Meeting the right person at the right time makes a huge difference. But, like many things, it’s a numbers game. You can’t luck into meeting the right person unless you meet a lot of people.
If you assume that good things will happen, and that every person you meet is worth meeting, you’ll likely enjoy the process more.
2. Try more things
While sometimes success is a straight line, most successful people have tried and failed at a number of things. That’s why they’re successful. They were willing to try something new and learn from what did and didn’t work so that next time they were even more prepared, more skilled, more talented and, therefore, more “lucky.”
Try things. Then try more things.
3. Try more“off course” things.
Doing the same things, day after day, typically creates the same results.
The only way to achieve differently is to do differently. Embark on a side project. Learn a new skill. Open up to different experiences.
Do a few things you assume, but don’t actually know for certain, you won’t like. You might be surprised what you learn.
4. Ask
Luck sometimes results from the right person saying yes. But no one can say yes unless you ask.
As Apple co-founder Steve Jobs said: “I’ve never found anybody that didn’t want to help me if I asked them for help. … I called up Bill Hewlett (co-founder of Hewlett-Packard) when I was 12 years old.
‘Hi, I’m Steve Jobs. I’m 12 years old. I’m a student in high school. I want to build a frequency counter and I was wondering if you have any spare parts I could have.’

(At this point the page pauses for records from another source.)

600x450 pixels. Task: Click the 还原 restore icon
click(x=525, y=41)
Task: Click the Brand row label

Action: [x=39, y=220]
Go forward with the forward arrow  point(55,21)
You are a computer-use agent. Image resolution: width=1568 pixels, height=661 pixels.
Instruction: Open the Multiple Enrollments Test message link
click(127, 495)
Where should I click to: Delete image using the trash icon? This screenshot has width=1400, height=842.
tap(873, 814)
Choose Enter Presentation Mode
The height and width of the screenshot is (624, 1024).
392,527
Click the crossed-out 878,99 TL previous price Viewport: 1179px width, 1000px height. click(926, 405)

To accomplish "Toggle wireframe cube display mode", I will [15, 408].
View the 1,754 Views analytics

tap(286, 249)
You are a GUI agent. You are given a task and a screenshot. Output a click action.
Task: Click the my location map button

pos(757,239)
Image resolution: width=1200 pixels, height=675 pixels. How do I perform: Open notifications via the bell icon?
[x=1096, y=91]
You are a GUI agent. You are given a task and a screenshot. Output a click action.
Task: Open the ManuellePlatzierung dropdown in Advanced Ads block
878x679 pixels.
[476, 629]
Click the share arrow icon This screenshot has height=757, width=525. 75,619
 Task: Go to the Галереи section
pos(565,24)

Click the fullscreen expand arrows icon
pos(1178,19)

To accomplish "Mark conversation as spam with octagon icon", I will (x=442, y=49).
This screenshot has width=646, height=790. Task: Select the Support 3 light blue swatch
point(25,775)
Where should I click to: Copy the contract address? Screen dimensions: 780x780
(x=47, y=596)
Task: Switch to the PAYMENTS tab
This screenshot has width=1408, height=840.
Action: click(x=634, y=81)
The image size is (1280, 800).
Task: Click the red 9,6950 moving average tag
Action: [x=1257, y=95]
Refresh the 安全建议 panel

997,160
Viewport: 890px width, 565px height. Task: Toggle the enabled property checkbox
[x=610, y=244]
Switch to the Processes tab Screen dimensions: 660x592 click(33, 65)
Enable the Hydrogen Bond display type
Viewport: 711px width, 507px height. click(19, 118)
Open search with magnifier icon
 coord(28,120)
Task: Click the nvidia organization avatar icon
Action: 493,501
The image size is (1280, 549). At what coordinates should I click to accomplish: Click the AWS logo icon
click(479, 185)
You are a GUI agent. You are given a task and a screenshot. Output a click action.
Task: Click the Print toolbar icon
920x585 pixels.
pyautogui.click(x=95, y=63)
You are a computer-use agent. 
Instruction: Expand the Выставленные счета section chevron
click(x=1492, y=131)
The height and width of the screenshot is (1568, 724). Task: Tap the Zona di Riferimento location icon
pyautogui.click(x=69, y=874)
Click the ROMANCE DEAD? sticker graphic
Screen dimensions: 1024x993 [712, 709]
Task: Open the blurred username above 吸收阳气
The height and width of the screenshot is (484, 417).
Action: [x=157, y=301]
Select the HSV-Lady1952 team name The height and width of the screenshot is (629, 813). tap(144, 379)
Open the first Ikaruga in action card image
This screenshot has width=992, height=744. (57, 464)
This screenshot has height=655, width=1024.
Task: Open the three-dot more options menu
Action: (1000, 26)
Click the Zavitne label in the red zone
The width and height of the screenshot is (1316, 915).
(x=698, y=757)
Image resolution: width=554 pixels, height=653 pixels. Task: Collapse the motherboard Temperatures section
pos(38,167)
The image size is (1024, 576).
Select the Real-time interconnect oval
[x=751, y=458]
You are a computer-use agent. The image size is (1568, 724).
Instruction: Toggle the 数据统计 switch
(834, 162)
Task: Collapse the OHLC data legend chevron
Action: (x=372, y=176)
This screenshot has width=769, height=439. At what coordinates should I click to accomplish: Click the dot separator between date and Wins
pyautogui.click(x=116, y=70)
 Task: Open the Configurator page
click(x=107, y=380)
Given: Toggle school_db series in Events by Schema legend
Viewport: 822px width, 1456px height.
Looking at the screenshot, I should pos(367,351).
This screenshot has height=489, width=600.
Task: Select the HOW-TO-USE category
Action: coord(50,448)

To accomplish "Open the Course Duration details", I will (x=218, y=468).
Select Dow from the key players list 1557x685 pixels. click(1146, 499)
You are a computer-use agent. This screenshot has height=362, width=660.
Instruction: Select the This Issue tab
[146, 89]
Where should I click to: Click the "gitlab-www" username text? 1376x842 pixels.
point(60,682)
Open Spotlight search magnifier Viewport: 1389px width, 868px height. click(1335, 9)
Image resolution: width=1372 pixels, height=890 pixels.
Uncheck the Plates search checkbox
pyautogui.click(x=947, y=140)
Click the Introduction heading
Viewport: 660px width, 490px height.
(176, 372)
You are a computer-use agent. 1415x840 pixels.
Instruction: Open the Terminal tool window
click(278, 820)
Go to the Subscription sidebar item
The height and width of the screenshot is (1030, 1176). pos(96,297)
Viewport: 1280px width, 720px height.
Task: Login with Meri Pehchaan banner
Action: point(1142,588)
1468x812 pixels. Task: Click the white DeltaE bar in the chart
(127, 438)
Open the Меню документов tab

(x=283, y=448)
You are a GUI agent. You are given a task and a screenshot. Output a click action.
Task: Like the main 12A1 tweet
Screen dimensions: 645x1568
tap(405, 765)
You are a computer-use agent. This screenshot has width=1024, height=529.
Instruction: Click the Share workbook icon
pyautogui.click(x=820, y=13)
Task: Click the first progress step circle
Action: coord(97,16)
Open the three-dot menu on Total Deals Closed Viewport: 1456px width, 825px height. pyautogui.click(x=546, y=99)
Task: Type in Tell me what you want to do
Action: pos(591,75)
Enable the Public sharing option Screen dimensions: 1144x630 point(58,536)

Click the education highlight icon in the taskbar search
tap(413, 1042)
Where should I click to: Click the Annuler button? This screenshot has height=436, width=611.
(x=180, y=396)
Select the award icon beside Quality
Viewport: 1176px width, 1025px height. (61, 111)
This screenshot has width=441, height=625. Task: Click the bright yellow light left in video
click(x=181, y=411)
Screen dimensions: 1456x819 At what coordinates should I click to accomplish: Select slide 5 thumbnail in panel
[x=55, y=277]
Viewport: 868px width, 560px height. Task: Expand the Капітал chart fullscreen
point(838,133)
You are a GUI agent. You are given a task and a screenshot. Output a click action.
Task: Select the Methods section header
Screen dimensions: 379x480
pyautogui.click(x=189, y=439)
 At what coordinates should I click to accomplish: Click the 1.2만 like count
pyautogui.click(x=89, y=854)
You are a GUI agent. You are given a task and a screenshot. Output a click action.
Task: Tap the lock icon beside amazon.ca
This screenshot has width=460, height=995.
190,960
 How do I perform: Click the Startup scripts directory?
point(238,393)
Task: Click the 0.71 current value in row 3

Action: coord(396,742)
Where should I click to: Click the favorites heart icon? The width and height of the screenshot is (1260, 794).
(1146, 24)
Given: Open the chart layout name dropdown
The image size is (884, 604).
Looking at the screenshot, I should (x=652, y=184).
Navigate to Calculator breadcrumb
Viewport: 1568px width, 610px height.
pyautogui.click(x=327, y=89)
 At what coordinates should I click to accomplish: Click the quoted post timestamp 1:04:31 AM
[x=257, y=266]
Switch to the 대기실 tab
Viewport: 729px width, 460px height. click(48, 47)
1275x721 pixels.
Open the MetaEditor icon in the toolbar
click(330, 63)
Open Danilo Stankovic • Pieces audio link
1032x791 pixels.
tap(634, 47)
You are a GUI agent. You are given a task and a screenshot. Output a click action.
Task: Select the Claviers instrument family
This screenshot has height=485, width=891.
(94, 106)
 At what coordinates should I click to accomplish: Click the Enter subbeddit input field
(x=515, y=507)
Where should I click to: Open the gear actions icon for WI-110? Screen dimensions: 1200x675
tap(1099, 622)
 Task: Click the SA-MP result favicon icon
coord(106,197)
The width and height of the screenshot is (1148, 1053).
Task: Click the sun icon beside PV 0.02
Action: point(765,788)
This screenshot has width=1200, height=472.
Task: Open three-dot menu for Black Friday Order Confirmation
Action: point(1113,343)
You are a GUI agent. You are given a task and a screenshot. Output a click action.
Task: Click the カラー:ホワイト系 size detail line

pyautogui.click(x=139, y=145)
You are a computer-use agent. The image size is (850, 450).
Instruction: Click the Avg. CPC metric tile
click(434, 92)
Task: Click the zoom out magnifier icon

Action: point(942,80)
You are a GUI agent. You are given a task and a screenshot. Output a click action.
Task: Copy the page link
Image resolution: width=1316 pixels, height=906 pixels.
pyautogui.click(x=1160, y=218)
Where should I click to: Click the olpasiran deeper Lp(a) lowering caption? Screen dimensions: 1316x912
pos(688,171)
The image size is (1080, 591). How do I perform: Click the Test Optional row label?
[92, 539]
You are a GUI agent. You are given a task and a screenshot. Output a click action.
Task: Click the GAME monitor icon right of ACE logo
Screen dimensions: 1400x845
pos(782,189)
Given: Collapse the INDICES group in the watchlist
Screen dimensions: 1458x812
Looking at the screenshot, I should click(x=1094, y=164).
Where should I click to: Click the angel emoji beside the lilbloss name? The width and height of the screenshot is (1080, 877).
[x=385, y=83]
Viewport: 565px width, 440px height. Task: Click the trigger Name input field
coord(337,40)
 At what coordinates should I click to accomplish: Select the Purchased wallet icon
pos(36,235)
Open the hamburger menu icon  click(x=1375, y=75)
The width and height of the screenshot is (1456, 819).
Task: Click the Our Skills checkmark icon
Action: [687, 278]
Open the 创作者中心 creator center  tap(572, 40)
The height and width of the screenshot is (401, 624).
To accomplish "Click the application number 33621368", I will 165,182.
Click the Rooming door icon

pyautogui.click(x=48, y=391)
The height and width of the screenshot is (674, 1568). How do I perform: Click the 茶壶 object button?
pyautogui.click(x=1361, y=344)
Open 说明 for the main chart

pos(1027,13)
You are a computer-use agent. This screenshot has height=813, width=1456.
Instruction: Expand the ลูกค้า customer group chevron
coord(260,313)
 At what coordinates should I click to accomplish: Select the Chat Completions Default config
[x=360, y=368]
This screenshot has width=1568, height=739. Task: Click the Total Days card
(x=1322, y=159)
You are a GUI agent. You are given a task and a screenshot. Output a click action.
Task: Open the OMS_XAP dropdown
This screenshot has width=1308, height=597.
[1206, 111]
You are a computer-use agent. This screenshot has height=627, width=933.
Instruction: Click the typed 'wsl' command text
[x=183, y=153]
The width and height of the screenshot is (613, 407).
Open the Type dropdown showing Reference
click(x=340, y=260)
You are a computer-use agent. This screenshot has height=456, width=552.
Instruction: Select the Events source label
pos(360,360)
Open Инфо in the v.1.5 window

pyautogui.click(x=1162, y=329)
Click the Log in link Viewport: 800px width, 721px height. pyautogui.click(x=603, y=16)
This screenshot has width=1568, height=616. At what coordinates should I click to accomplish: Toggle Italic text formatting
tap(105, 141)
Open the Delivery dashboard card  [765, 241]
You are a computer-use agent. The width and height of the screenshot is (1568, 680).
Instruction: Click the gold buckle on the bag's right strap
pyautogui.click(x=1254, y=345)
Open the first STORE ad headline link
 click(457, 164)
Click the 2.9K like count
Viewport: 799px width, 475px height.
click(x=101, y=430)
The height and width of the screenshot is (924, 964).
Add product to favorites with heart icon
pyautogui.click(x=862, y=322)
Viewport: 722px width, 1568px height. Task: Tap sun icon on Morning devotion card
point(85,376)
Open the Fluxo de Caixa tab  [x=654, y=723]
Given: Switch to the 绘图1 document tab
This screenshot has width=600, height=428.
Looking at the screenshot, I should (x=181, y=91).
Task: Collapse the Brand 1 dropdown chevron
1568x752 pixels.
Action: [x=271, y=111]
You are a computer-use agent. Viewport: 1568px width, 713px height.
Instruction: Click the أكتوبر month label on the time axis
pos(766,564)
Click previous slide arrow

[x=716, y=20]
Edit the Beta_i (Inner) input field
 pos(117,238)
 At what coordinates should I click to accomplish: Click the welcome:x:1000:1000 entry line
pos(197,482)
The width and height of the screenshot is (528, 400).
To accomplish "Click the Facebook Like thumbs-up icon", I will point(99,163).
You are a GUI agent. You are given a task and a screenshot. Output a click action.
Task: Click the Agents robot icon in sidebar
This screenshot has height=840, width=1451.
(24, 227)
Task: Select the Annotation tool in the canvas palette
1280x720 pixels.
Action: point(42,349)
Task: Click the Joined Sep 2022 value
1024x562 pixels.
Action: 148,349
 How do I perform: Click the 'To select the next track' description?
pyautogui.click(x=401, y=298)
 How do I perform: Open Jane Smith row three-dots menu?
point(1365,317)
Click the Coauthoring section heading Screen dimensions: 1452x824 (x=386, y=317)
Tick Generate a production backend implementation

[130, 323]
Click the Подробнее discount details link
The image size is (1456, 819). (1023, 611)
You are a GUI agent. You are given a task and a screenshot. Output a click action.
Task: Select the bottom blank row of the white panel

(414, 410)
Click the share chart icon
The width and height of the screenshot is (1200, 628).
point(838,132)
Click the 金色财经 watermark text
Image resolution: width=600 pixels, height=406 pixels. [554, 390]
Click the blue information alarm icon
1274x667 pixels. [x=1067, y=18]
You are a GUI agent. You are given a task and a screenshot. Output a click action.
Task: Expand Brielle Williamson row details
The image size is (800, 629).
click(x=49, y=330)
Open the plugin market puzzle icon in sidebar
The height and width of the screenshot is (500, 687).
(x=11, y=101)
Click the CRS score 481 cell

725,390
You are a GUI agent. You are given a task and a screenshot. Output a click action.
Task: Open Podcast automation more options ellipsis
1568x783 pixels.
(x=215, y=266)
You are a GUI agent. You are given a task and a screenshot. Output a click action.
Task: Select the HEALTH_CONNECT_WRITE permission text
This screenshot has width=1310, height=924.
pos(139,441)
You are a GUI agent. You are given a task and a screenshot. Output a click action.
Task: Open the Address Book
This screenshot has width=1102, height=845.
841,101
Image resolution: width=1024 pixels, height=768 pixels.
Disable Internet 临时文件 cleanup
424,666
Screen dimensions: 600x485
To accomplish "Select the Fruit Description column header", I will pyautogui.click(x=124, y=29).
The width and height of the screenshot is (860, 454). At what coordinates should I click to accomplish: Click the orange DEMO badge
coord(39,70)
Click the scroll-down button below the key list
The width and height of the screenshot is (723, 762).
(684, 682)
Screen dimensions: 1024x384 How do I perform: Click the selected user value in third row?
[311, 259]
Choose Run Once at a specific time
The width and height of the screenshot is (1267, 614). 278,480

He laughed, and he gave me the spare parts, and he gave me a job that summer at Hewlett-Packard … and I was in heaven.
“I’ve never found anyone who said no or hung up the phone when I called. I just asked. And when people ask me, I try to be responsive, to pay that debt of gratitude back.
“Most people never pick up the phone and call. Most people never ask, and that’s what separates, sometimes, the people who do things from the people who just dream about them.”
Unlucky people wait to be discovered.
Lucky people discover themselves and ask for what they want.
Start asking — nicely — for what you want. Because you never know where it might lead.